Janji ketemuannya jam 5 sore di rumahnya. Om Anang ini tinggal sendiri. Istrinya di Italia dan ke 4 anak-anaknya tersebar di 4 negara. Sebelum memasak untuk om Anang, rencana saya adalah ketemu pemimbing sampai jam stengah 2 siang maksimal, tapi pembimbing baru hadir jam stengah 3 sore. Dan saya sampai kosan lagi jam stengah 4 sore. Langsung grabak-grubuk masak.

Telat stengah jam jadinya gara-gara gas kosan yang habis dan harus nunggu kiriman lagi. Sekitar jam 5 kurang saya BBM om Anang untuk ijin datang telat. Dan jawabannya, “Gak apa-apa Amy, saya tunggu.”

Semakin beliau bales seperti semakin lah grabak-grubuknya saya.

Begitu sampai rumahnya beliau, saya masuk dan si om bilang bahwa dia sebenarnya puasa dan sudah menyiapkan spageti untuk saya. Saya langsung balas omongannya dengan bilang saya juga bawa spageti. Sempat jiper juga karena spageti-nya om Anang ini enak, resep asli Itali sana. Jadi dengan deg-degan saya juga bilang, “Kan saya yang janji mau nraktir om Anang, jadi makannya spaghetti saya aja ya, Om. Cuma gak tau nih sesuai selera om Anang atau enggak. Hahahaa, ini spaghetti a la saya, Om.”

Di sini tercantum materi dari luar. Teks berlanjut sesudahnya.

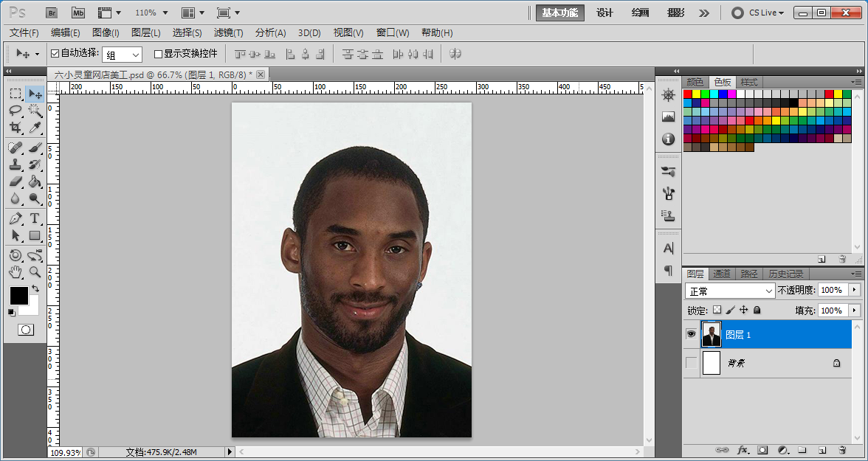Select the Crop tool

pos(16,128)
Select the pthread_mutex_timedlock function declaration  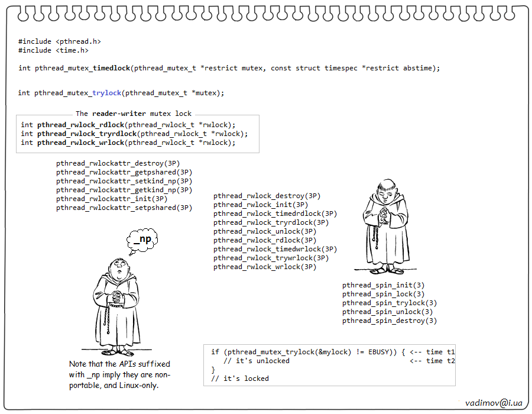click(x=229, y=68)
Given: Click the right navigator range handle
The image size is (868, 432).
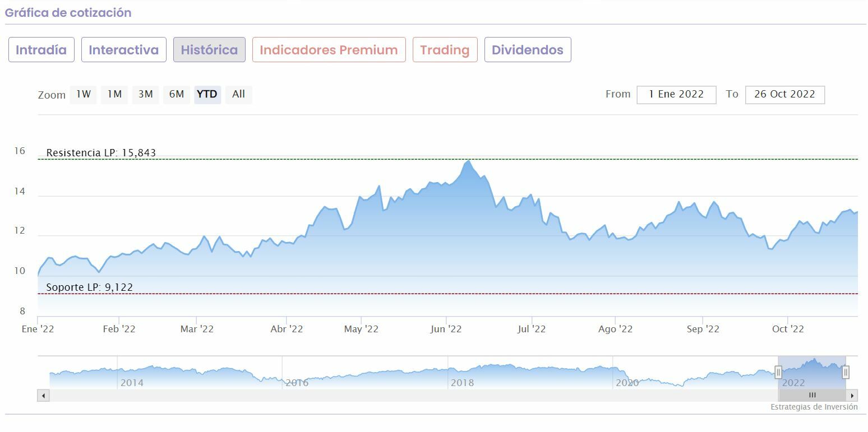Looking at the screenshot, I should pos(846,372).
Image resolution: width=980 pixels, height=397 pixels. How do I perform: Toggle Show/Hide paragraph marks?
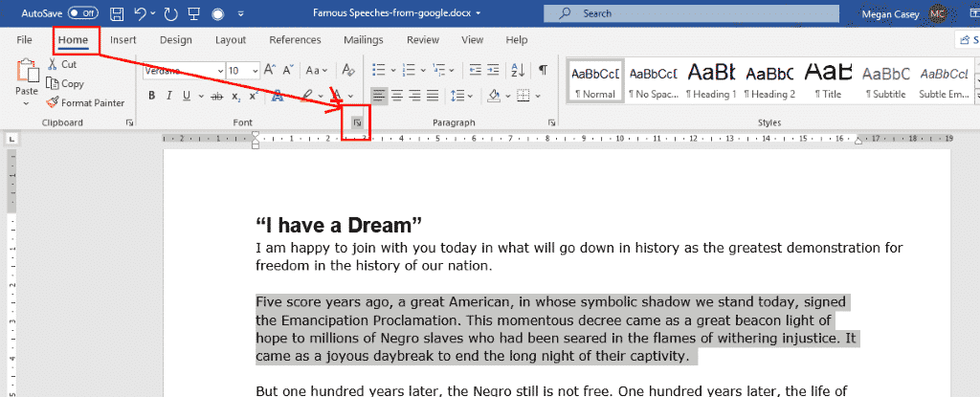(x=544, y=70)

Akhirnya makan spaghetti-nya saya.

Spaghetti a la saya

Sepanjang makan bareng itu, om Anang gak berhenti-berhenti cerita tentang segala hal. Tentang penelitiannya, tentang keluhannya soal anak ITB, tentang minimnya pendidikan dalam membentuk karakter, tentang disiplin, macem-macem. Beliau juga bilang baru-baru ini (tanggal 17 Oktober) ada rapat Majelis Guru Besar-nya ITB membahas tentang karakter apa-apa saja yang lulusan ITB punya. Dan katanya, rata-rata mengeluhkan hal yang sama. Tentang kurangnya simpati dan empati, kurang hormat dan menghargai yang lebih tua, kurang disiplin, dll. Bahkan dibeberapa aspek lebih dinilai ‘tidak memiki sama sekali’.

Bukannya kami-kami ini minta dihargai, My. Tapi namanya harga-menghargai dan hormat-menghormati itu kan bagian dari etika. Kalau gak ada itu, gak akan survive di luar sana.  – om Anang

Banyak contoh yang dia kemukakan hasil dari ‘curhatan’ para guru besar itu. Dan salah satunya dirasakan dan dialami langsung oleh pembimbing saya yang perempuan, yang juga beliau ini seorang professor.

Pendidikan karakter. Penting banget sih ini. Pantas saja dulu ada divisi pendidikan karakter di himpunan saya. Tapi sekarang gak tau kelanjutannya seperti apa.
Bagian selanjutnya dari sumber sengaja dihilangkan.